Data for locating words and elements:
* begin *

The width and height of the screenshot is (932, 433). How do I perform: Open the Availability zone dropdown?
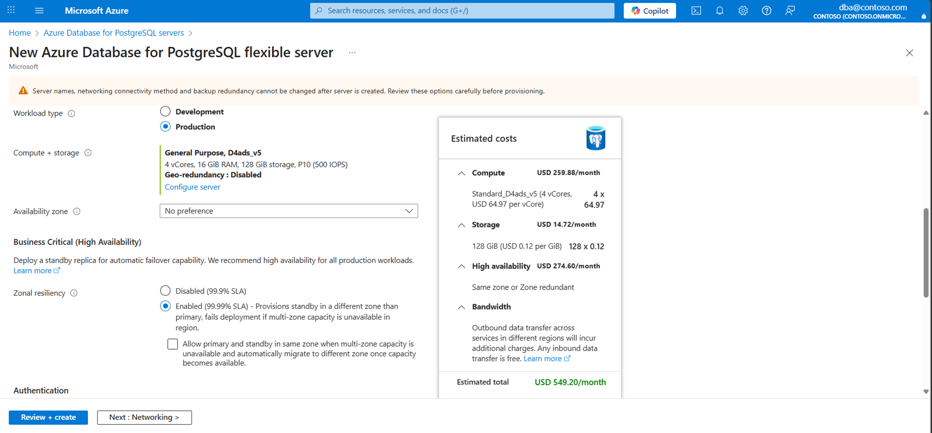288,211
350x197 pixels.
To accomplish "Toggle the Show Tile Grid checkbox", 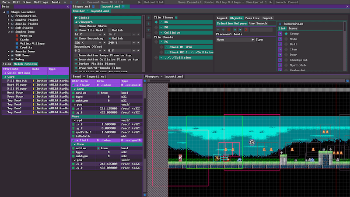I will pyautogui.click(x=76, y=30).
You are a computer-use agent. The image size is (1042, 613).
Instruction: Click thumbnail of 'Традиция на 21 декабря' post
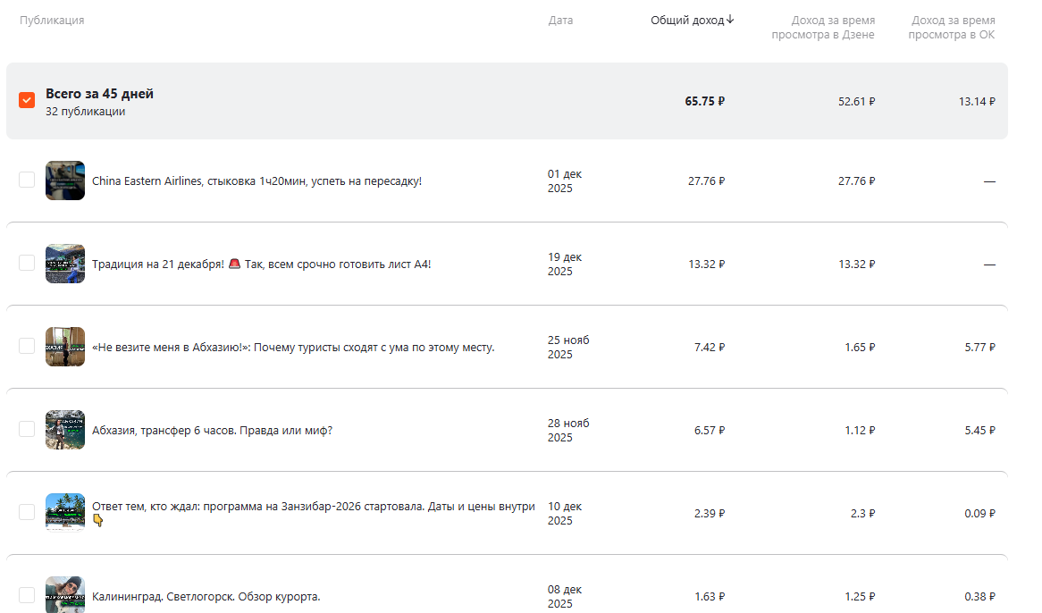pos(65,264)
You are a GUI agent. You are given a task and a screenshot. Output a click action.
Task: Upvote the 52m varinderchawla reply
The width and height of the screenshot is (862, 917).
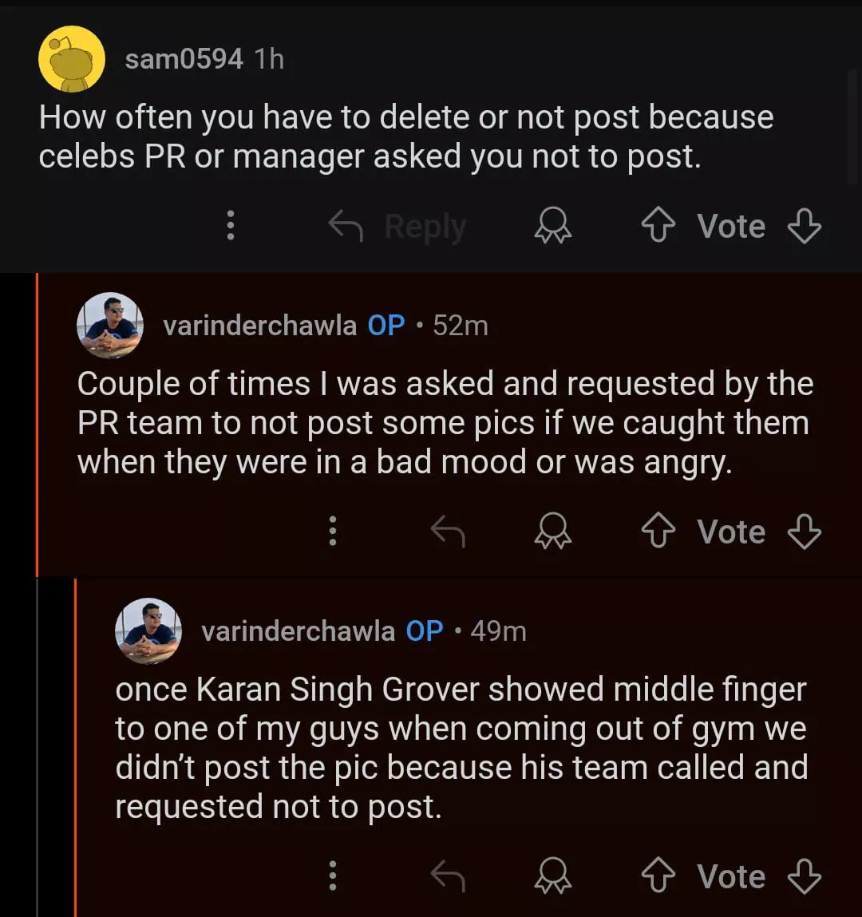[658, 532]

* end *

Return each line of the material that contains the string "width". Case counts.

> EXERCISE OUTPUT
The width and height of the screenshot is (932, 433). How do I perform: Open the Availability zone dropdown?
The width and height of the screenshot is (862, 917).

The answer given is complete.